Reproduce word for word the part of the Turnpike trip text that begins at the words "The EZ-Pass system" and ends after the words "valid toll payment.".

[Text segment]:
########

They widened the Turnpike to 6 lanes between Carlise and the Blue Mountain tunnel. I'm not sure why they did that, as there's not more traffic in that section than in the section to the east, which does pass by Harrisburg, the state capital. The section west of Carlise has no significant grades, not does it pass by any heavily populated areas. Your toll dollars at work? Not that I'm complaining as a driver, the road was empty and very pleasant to drive, even sharing it with the 18-wheelers.

They're doing some kind of construction work on the Tuscarora Mountain tunnel. On the ride out, they closed on of the tubes, so it was 2 lanes through the tunnel, sort of a flashback to my 1968 bus trip out with the Boy Scouts, except that there was little traffic this time, and we breezed right through. On the drive back, both tubes were open, and there was no construction going on. Any information about the project, what they are doing and when we can expect it to be done?

On the way out, we had some stiff headwinds. They chopped about 10-15% off my fuel economy.

The EZ-Pass system seems to be working differently than the last time I drove the Turnpike. For one thing, they specify 5 mph through the lane rather than 10 mph. I think most people blow through at higher speed. Instead of a green light that reassures you that the system correctly read your transponder, there's nothing, except a flash that suggests they're taking a picture of your license plate. Does that mean my transponder is not recognized and I can expect a ticket with penalty in the mail, or is this just a routine transaction? Personally, I don't see why they need to take a picture of every car that passes through, that seems a little to much like creepy Stasi-style surveillance. All they really need to know is whether you've made a valid toll payment.

########

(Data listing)
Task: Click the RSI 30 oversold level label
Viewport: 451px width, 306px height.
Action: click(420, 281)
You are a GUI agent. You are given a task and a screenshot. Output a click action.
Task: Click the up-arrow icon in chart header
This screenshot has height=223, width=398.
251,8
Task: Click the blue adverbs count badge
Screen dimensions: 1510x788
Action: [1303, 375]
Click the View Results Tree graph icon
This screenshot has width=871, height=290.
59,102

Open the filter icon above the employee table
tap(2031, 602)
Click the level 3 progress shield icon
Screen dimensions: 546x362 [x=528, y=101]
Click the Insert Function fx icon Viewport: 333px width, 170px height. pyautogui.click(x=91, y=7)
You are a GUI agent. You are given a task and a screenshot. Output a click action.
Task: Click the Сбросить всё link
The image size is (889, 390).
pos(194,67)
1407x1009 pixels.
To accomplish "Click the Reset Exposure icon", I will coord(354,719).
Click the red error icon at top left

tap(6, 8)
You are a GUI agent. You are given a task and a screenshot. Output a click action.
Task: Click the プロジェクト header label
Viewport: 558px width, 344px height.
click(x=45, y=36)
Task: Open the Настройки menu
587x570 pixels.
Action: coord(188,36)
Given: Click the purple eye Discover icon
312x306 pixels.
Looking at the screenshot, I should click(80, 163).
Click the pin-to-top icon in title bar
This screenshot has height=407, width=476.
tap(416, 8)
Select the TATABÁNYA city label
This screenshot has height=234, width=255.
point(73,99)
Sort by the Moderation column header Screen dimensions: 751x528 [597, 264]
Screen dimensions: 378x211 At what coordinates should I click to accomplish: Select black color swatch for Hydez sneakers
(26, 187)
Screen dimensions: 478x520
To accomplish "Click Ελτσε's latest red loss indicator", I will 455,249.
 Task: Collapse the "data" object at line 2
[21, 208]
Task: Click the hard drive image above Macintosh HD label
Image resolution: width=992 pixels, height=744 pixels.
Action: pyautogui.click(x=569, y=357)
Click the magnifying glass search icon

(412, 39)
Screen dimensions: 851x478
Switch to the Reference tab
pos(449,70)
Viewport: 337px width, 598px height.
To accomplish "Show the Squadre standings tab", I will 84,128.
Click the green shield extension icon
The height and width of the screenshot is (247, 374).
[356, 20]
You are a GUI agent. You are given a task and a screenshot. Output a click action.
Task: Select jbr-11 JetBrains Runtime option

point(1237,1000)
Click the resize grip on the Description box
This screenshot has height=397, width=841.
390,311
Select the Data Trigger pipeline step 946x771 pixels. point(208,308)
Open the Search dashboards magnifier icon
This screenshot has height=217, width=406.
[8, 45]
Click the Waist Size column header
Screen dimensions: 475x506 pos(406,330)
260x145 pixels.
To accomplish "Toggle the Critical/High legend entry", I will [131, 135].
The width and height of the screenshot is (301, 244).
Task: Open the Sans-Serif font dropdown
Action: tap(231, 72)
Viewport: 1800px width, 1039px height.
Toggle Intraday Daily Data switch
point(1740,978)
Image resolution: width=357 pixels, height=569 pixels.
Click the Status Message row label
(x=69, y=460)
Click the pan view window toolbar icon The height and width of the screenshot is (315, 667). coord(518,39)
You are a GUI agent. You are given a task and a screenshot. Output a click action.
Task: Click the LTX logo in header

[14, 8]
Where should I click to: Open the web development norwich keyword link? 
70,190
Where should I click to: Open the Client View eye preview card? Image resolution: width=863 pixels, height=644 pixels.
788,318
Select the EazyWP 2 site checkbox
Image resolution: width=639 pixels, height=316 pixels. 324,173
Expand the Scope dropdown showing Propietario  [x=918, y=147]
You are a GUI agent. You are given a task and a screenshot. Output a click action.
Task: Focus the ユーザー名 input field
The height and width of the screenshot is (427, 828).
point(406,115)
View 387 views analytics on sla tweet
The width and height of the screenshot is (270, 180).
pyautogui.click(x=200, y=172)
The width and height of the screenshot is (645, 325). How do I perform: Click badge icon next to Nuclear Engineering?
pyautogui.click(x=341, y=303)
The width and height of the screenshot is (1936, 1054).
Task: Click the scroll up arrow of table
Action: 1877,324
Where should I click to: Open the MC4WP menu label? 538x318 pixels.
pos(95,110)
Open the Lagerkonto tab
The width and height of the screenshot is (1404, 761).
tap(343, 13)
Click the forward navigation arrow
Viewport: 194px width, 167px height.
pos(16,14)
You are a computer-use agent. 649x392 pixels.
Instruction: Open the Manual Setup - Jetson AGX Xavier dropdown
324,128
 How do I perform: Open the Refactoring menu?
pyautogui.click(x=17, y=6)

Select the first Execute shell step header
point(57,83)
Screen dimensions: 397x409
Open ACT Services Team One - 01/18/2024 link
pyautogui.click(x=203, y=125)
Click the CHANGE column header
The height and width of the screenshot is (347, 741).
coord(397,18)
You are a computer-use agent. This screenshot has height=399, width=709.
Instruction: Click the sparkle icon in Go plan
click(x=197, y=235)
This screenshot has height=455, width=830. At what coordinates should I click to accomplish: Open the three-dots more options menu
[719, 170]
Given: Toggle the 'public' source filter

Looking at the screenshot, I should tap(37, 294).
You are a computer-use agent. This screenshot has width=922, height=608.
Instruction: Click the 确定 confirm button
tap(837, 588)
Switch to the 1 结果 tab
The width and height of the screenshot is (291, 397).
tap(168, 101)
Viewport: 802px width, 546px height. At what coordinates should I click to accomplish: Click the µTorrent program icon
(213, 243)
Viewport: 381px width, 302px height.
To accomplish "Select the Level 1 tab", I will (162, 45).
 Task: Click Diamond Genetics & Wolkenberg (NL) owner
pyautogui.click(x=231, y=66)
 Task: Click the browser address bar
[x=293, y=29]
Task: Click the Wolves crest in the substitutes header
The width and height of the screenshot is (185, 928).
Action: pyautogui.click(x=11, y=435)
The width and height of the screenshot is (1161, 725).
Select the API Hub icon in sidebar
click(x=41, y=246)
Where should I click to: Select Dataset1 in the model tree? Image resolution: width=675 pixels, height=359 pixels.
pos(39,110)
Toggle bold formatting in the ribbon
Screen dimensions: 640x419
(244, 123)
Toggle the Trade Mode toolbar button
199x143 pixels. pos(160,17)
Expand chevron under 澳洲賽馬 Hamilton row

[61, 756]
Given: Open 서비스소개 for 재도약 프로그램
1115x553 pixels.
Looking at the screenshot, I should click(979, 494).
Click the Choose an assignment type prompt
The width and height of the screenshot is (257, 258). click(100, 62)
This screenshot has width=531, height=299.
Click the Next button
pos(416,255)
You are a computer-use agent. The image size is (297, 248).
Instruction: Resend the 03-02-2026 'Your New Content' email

########

[Finished answer]:
The EZ-Pass system seems to be working differently than the last time I drove the Turnpike. For one thing, they specify 5 mph through the lane rather than 10 mph. I think most people blow through at higher speed. Instead of a green light that reassures you that the system correctly read your transponder, there's nothing, except a flash that suggests they're taking a picture of your license plate. Does that mean my transponder is not recognized and I can expect a ticket with penalty in the mail, or is this just a routine transaction? Personally, I don't see why they need to take a picture of every car that passes through, that seems a little to much like creepy Stasi-style surveillance. All they really need to know is whether you've made a valid toll payment.